Btw. Are there any plans of adding more specializations to lpNorm, e.g.
- v.lpNorm<0> ==> v.array().count() 
- v.lpNorm<NegativeInfinity> ==> v.cwiseAbs().minCoeff()
(with a new constant Eigen::NegativeInfinity)
Comment 1 Gael Guennebaud 2016-06-02 13:34:58 UTC
Fixed: https://bitbucket.org/eigen/eigen/commits/677c9f157781/

Regarding L_0, v.array().count() does not define a proper norm, and L_0 refers to another definition for mathematicians, i.e.: (v.abs()/(1+v.abs())).sum()/2^n

Regarding minus infinity, are there any use cases?
Comment 2 Christoph Hertzberg 2016-06-06 13:45:22 UTC
Using \ell_0 as "counting norm" is not completely uncommon:
https://en.wikipedia.org/wiki/Lp_space#When_p_.3D_0

But, I guess using v.array().count() would definitely be less confusing here.
The same goes for v.cwiseAbs().minCoeff() instead of lpNorm<NegativeInfinity>();

We could also consider providing a  v.lpNorm(const RealScalar& p)  function (allowing non-integer p), which for for p<1 returns the corresponding pseudo norm (however, for p-->0 the natural limit for anything with more than one non-zero would be infinity instead of .array().count() -- and for floating point values checking != 0.0 actually is often meaningless ...)
Comment 3 Gael Guennebaud 2016-06-06 15:03:45 UTC
yes, I perfectly agree that using L_0 as v.array().count() is extremely common! I just wanted to point out that there do exist a risk of ambiguity.

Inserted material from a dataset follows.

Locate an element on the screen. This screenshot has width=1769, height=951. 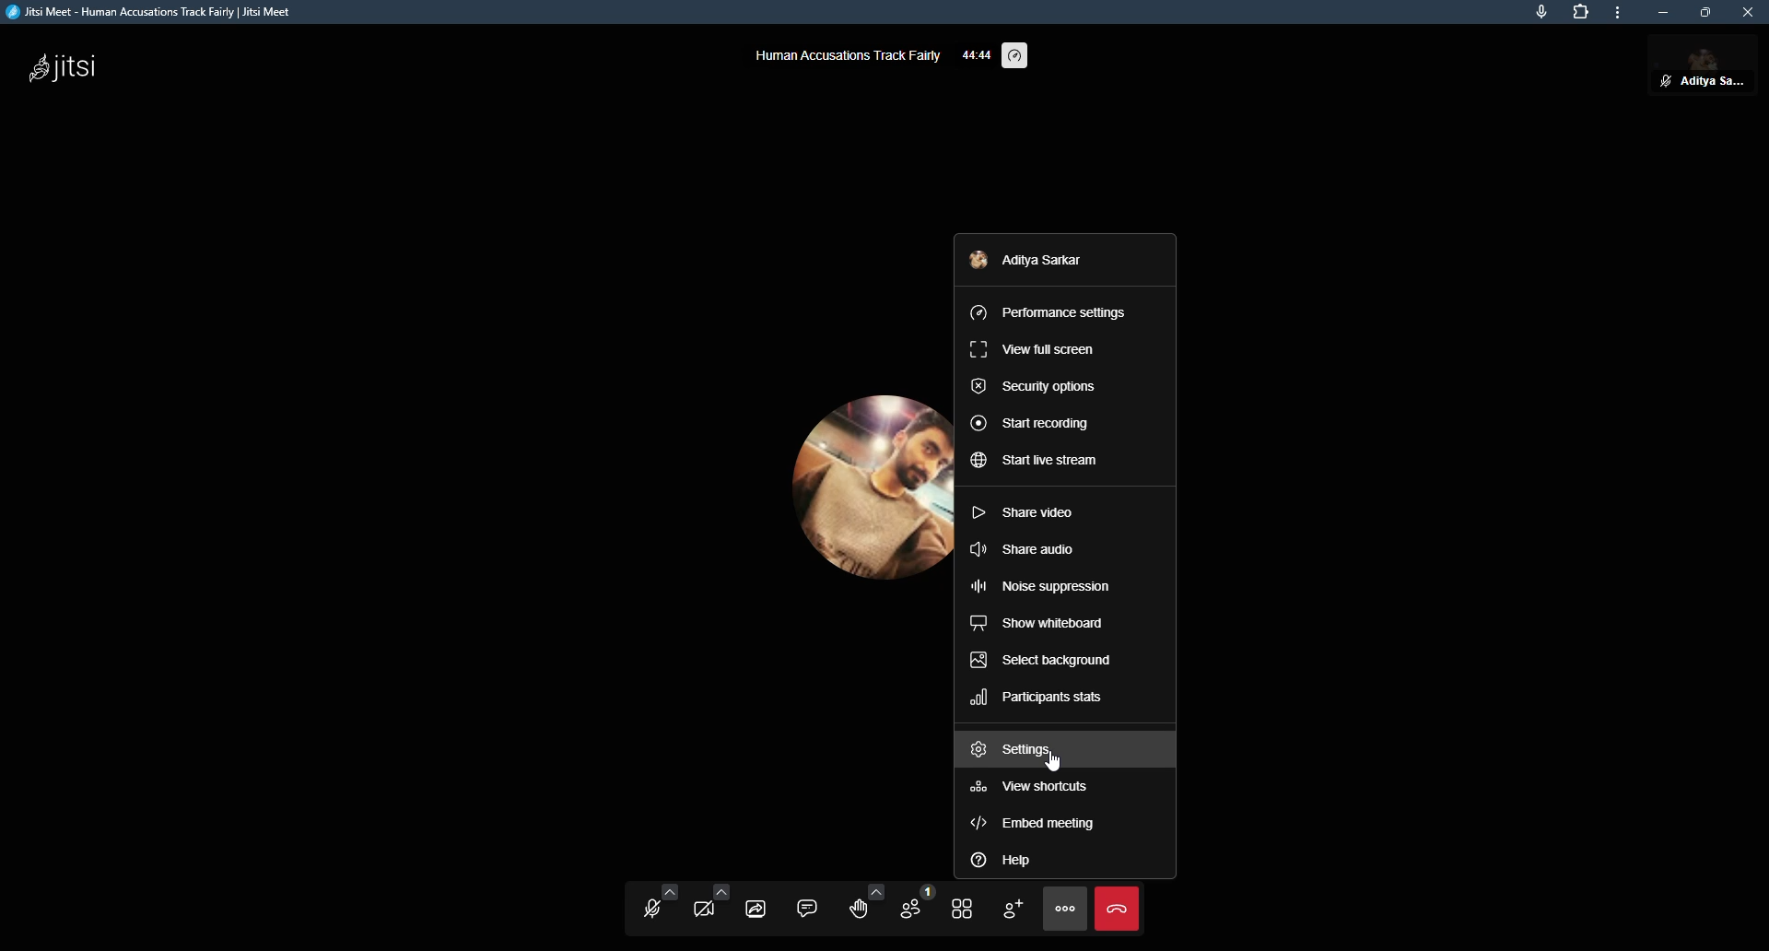
profile is located at coordinates (835, 478).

Ok for v.lpNorm(const RealScalar& p).
Comment 4 MartinS 2016-06-07 10:16:57 UTC
Thanks for the fix!

Regarding the 0-case: After checking the Wikipedia article, I also agree that v.array().count() is less ambiguous and should be preferred. 

The variant with a runtime norm type is a good idea, though. For performance reasons, I would also propose an integer overload that behaves exactly as the templated version for the special argument values 1, 2 and Eigen::Infinity.

Regarding minus infinity: I had no particular use case in mind. It was just a consideration for bringing the API on par with Matlab/Octave.